In a paper accepted by the 2020 International Conference on Machine Learning (ICML), researchers at Facebook describe a method for isolating up to five voices speaking simultaneously on a single microphone. The team claims their method surpasses previous state-of-the-art performance on several speech-source separation benchmarks, including with challenging noise and reverberations.

Separating speech from conversations is a crucial step toward improving communication across a range of applications, like voice messaging and video tools. Beyond this, speech separation techniques like those proposed by researchers can be applied to the problem of background noise suppression, for example in recordings of musical instruments.

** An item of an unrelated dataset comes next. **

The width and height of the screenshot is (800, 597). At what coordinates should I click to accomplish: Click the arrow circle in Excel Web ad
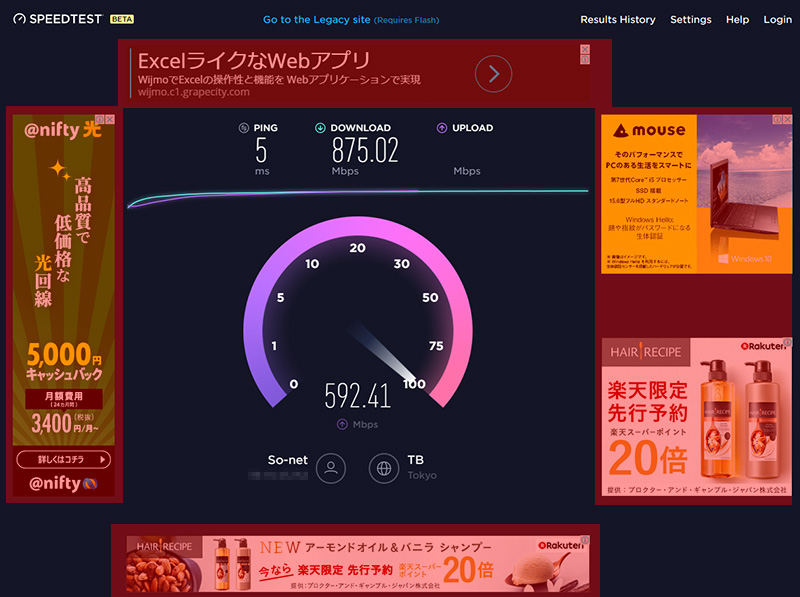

Here’s an audio recording of two speakers:

And here’s the speech Facebook’s model managed to separate:

 

The researchers used a novel recurrent neural network to build their model, a class of algorithm that employs a memory-like internal state to process variable-length sequences of inputs (e.g., audio). The model leverages an encoder network that maps raw audio waveforms to a latent representation. A voice separation network then transforms these representations into an estimated audio signal for each speaker. This “encoder” model needs foreknowledge of the total number of speakers, but a subsystem can automatically detect the speakers and select the speech model accordingly.

The researchers trained different models for separating two, three, four, and five speakers, feeding the input mixture to the model designed to accommodate up to five speakers so it would detect the number of audio channels present. Then they repeated the same process with a model trained for the number of active speakers and checked to see if any output channels were active, stopping either when all channels were active or when they found the model with the lowest number of target speakers.

The researchers believe the system could improve audio quality for people with hearing aids, making it easier to hear in crowded and noisy environments, such as at parties and restaurants. As a next step, they plan to prune and optimize the model until it achieves sufficiently high performance in the real world.

Facebook’s work follows the publication of a Google paper that proposes mixture invariant training (MixIT), an unsupervised approach to separating, isolating, and enhancing the voices of multiple speakers in an audio recording. The coauthors claimed that approach requires only single-channel (e.g., monaural) acoustic features to “significantly” improve speech separation performance by incorporating reverberant mixtures and a large amount of in-the-wild training data.